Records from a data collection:
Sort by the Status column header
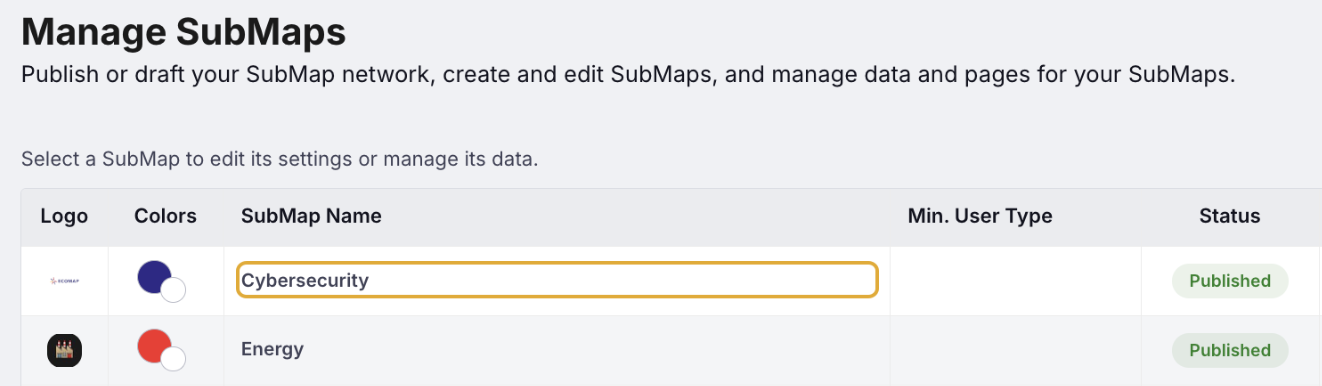Screen dimensions: 1322x386 coord(1230,216)
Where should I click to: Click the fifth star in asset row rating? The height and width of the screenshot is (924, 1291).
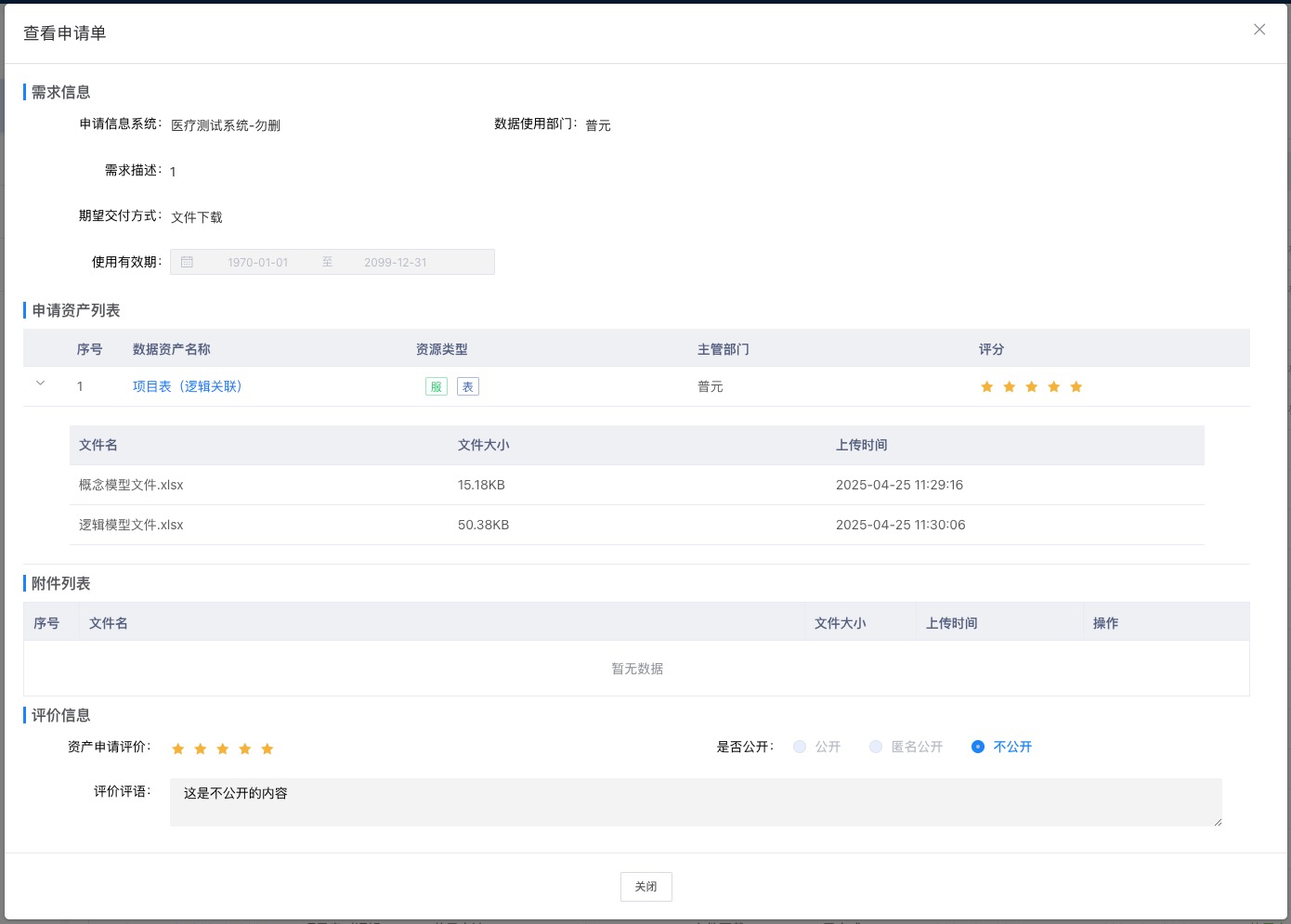point(1076,386)
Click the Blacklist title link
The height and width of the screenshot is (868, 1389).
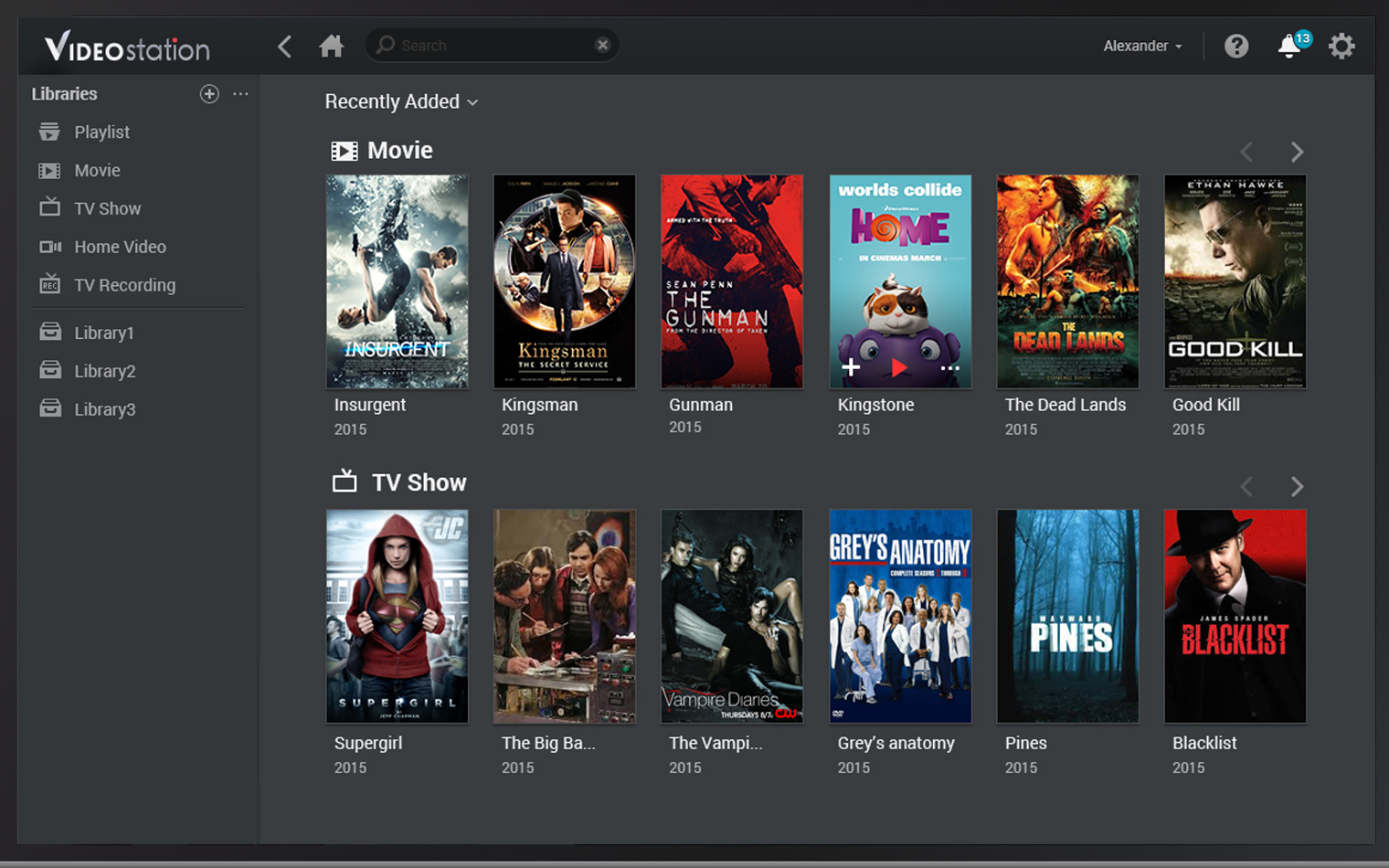click(x=1203, y=743)
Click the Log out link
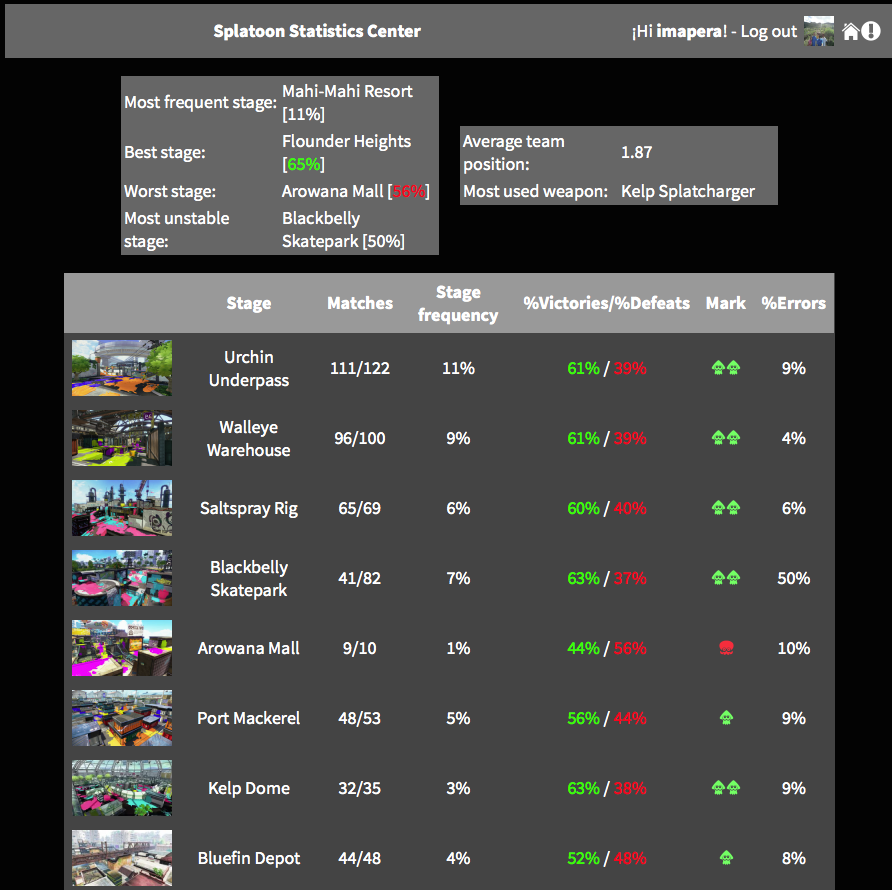Screen dimensions: 892x890 pos(768,31)

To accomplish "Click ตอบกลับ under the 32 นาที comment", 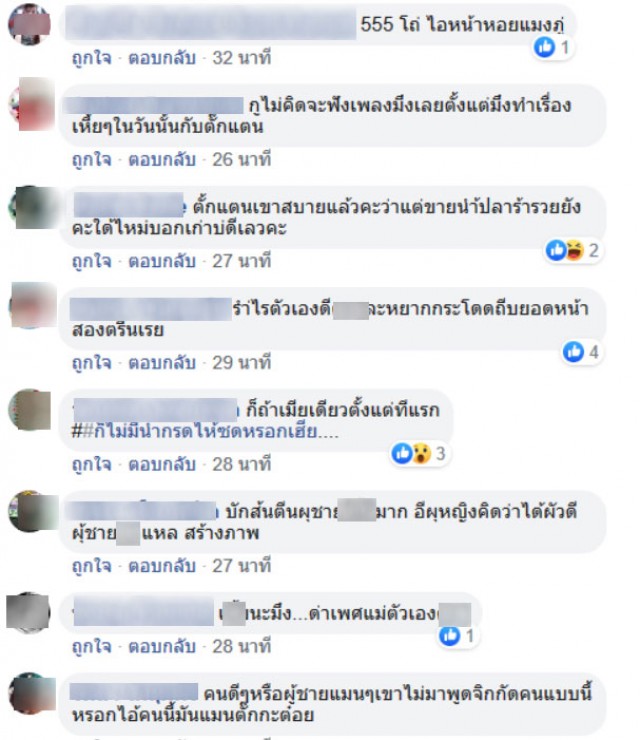I will [162, 58].
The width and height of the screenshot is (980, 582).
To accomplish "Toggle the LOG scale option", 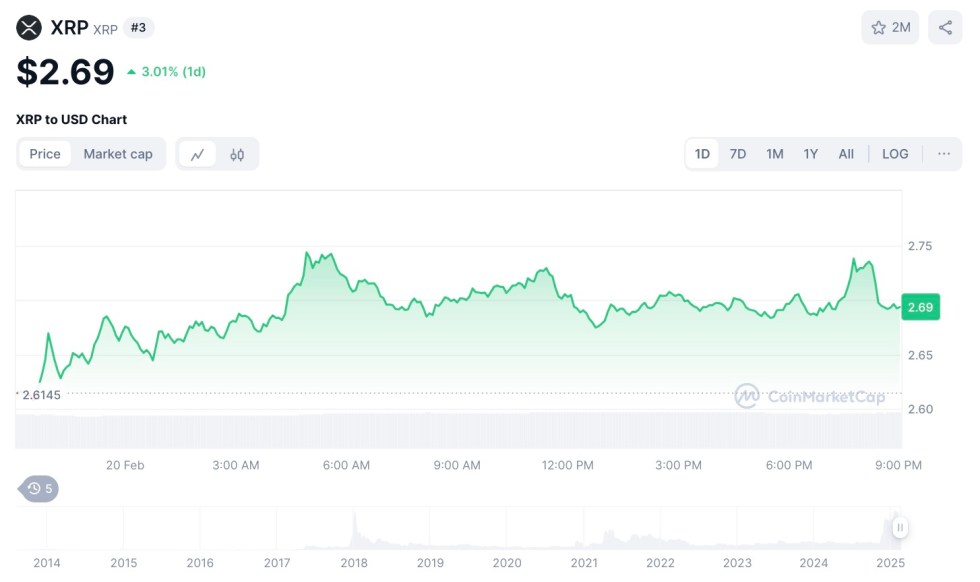I will coord(895,154).
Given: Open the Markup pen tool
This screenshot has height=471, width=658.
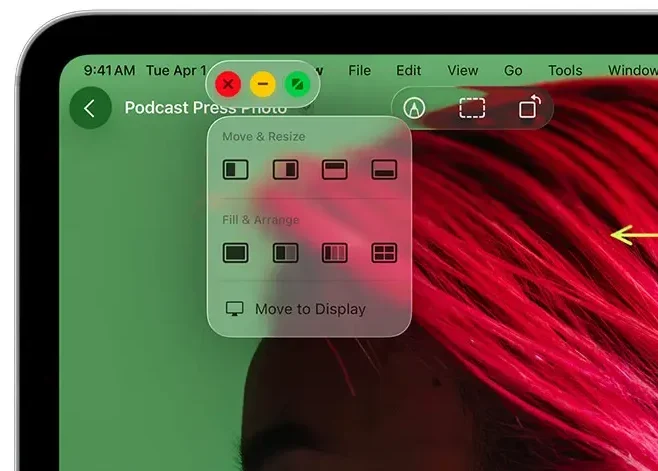Looking at the screenshot, I should pyautogui.click(x=414, y=108).
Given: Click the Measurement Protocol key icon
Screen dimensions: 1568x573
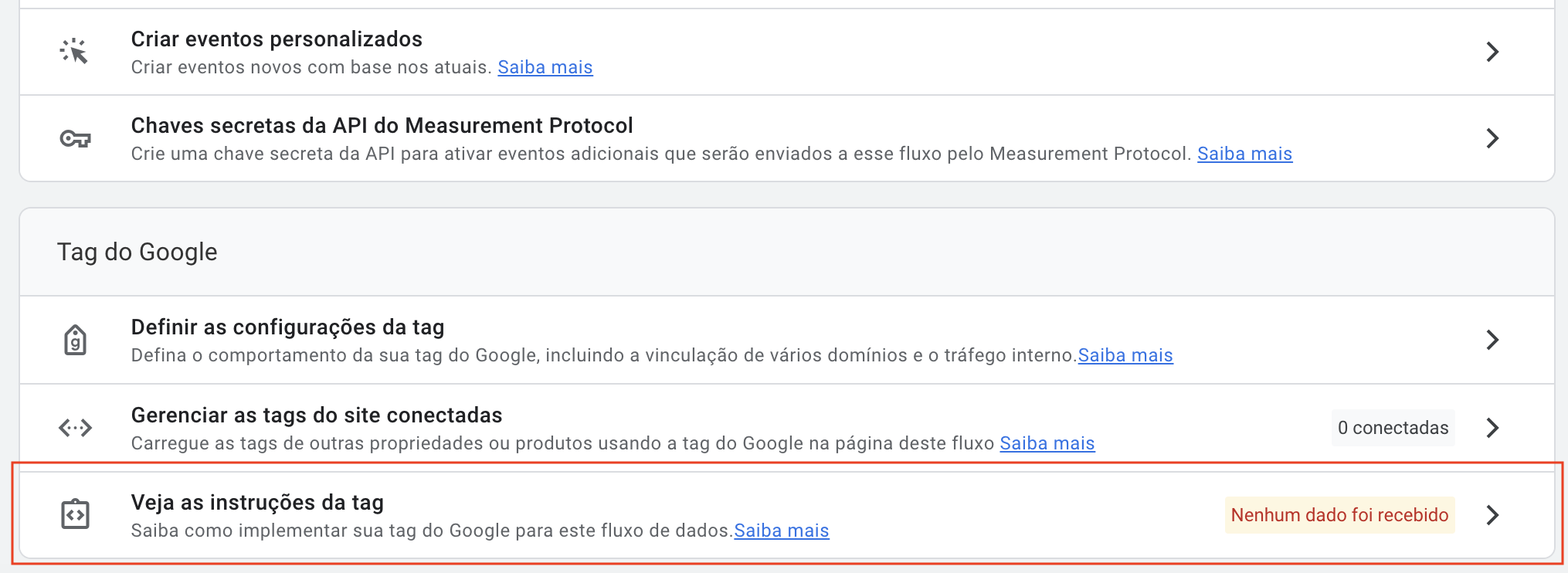Looking at the screenshot, I should [75, 139].
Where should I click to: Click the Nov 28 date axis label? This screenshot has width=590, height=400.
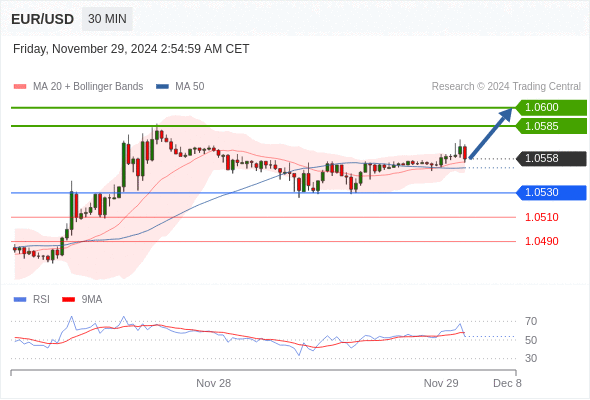pyautogui.click(x=213, y=383)
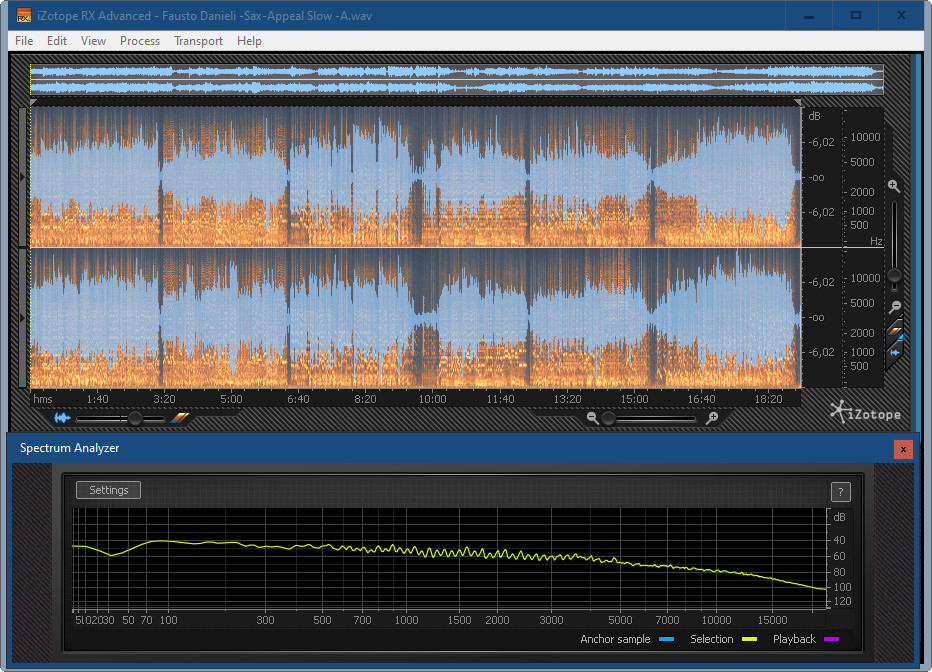Open the File menu
This screenshot has height=672, width=932.
pyautogui.click(x=24, y=41)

**Action item**
Go through the entries and filter for lines holding the word "Given"; copy each match.

**Your response**
Given: Open the Markup pen tool
Given: Click the Measurement Protocol key icon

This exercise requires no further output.